Di nostri connazionali che hanno cercato di uscire dall’underground dell’hard rock ce ne sono molti e sicuramente una delle band che più si è distinta per grinta e capacità tecnica sui palchi di numerosi clubs italiani nonché (nel 2000 e nel 2001) sul prestigioso palco del God’s Of Metal sono i Wine Spirit.

L’album in questione è il loro secondo lavoro e ci presenta un band in forma ed un lavoro prodotto e suonato egregiamente e con una tecnica invidiabile. La freschezza compositiva non manca, ma allo stesso tempo non mancano mai le strizzate d’occhio alle band storiche (dalle quali prendono ispirazione) del rock e dell’hard rock ’70 e ’80. Strizzate d’occhio che ai più intransigenti sembreranno quasi plagi, ma che a me sembrano degli accenni allo stile che più amano questi musicisti e che sono riusciti a riproporre in chiave moderna e con evidenti e mai noiosi richiami al passato.

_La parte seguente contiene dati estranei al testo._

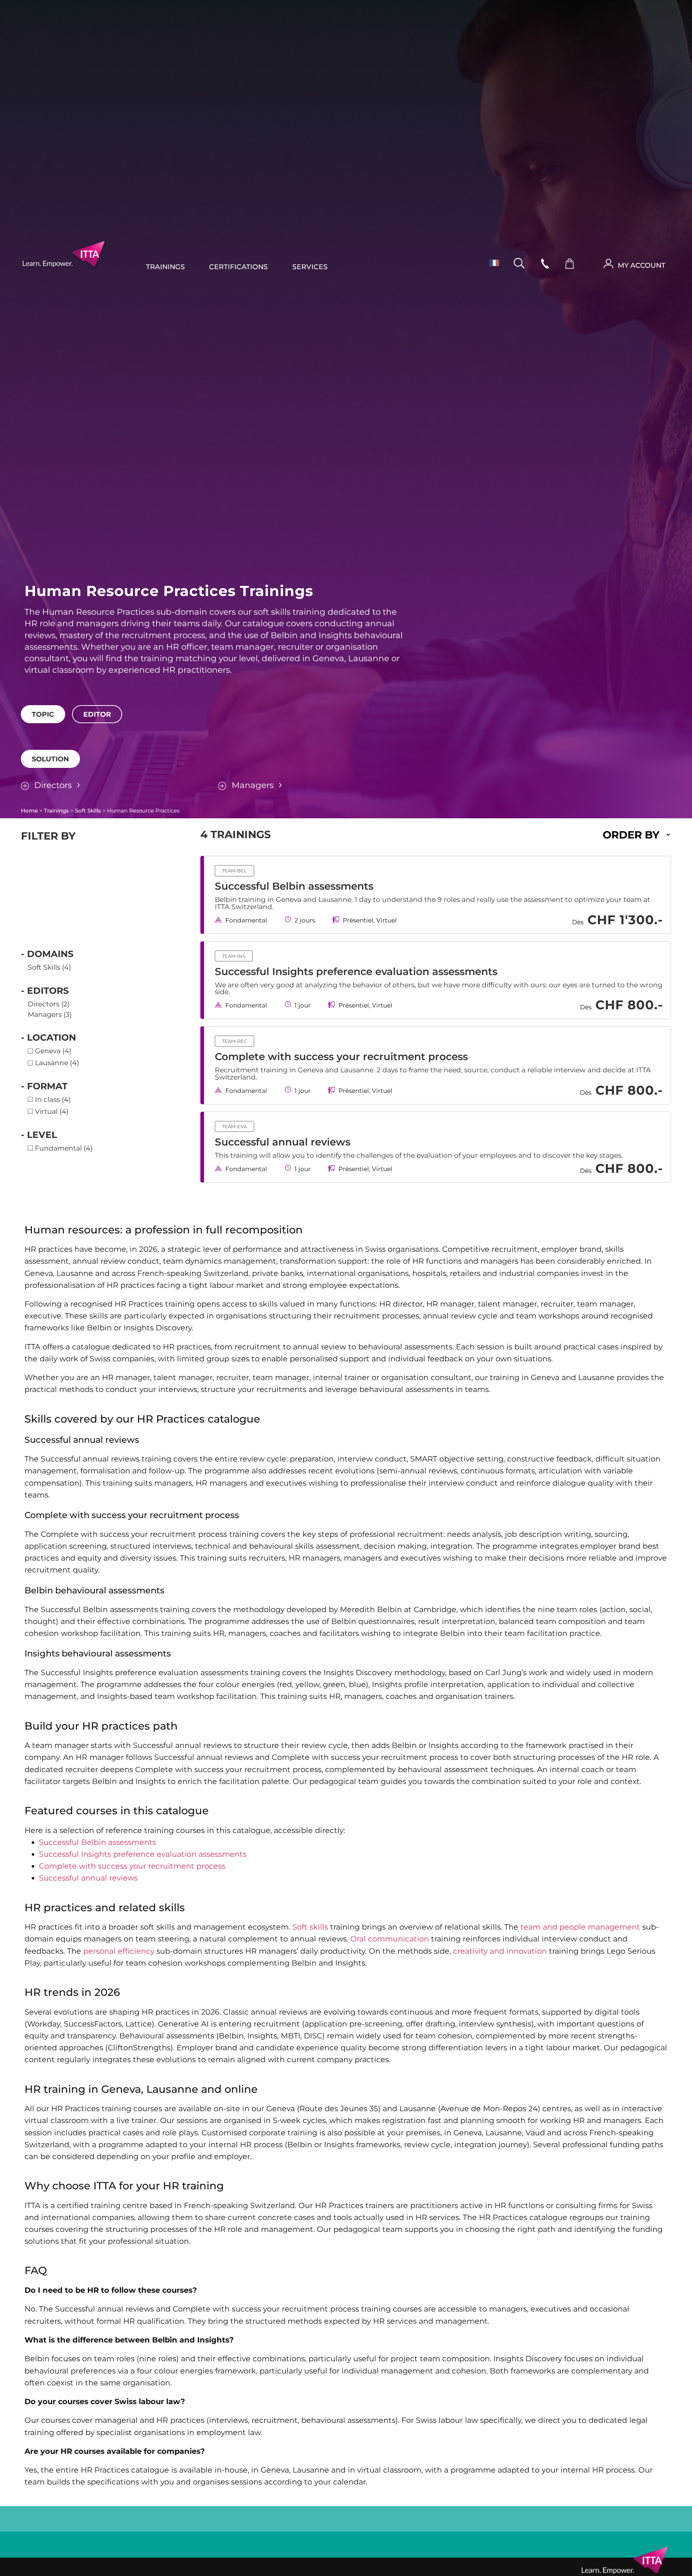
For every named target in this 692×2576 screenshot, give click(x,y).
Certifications (238, 266)
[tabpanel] (346, 728)
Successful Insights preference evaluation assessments (356, 971)
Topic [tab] (43, 714)
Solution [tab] (50, 759)
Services (310, 266)
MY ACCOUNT (641, 265)
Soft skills (310, 1926)
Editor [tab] (97, 714)
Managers (253, 785)
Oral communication (389, 1938)
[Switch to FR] (491, 262)
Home (29, 810)
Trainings (165, 266)
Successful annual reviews (282, 1142)
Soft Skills (88, 810)
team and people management (580, 1926)
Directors (53, 785)
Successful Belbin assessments (294, 886)
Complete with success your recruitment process (341, 1056)
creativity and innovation (500, 1951)
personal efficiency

Tutto l’album gravita su note di puro e semplice (ma stupendo) hard rock e spesso cammina sulle orme delle band che hanno reso grande la musica rock come AC/DC, Deep Purple, Van Halen, Motörhead, Kiss e Black Sabbath. La opener “Catch 22” si propone con un bel refrain e un cantato nel più tipico stile hard rock. Splendida al roboante “Hide And Kill” buonissima sia melodia che ritmo, grande il lavoro di basso e di batteria e l’ assolo di chitarra veramente bello. “Leap In The Dark” si propone come una song molto ispirata e con l’ inserimento di una tastiera che ricorda da vicino i Deep Purple. “Burnout” è una canzone ancora in puro stile hard rock rivisto in chiave moderna dai 3 italiani, anche qui un buon l’assolo condisce una canzone che però alla fine risulta essere meno brillante di altre. Si passa poi a “Go The Whole” che è il picco dell’album: bellissimo tributo a tutta la storia hard rock. “(I’ve Got) No Time” ci porta con i cori indietro di molti anni e dimostra ancora quanto questi ragazzi riescano ad unire in modo splendido il rock con uno stile più moderno.

Gli arpeggi introspettivi, dolci e delicati della strumentale “Midnight Touch” toccano giù nel profondo l’ascoltatore e ci fanno aprire il cuore. Veniamo cullati per 2 minuti e mezzo da splendide melodie dipinte mirabilmente dalla sei corde. Il pezzo successivo è invece in pugno in faccia che fa da grande contrasto con il precedente; “(She’s a) Regular Bolgie Woogie” corre veloce e ritmata per poi calmarsi nel break centrale con coro e arpeggi che lasciano spazio al finale con ritmo arrembante. Si abbassano i ritmi, ma non diminuisce la bellezza dell'album, anzi "Get It On", con ritmi e melodie facilmente memorizzabili, aumenta ancora il valore dell'album. Ancora un po’ di melodia e arpeggi di chitarra con la triste e sognante “Sailing Ships” che solo verso il finale libera l’energia nascosta nell’alone sognante dipinto dalla melodia iniziale. Ancora una bella corsa rock per il gran finale con “Spiagames” veloce e ritmata che ci invita a schiacciare nuovamente il tastino play e riascoltare questo splendido album.

Credo che questo album sia interessante sia per coloro che hanno vissuto sulla loro pelle l’evoluzione musicale del rock e dell’hard rock (quindi 40enni/50enni), ma anche per quei 20enni che forse non si sono mai avvicinati a questo genere preferendo il metal puro e duro o il nu-metal, per far capire loro che il rock è un genere vivo a volte divertente e orecchiabile, altre melodico e introspettivo, ma anche veloce e graffiante. Una botta di vita tutta italiana ascoltatelo e godetevelo.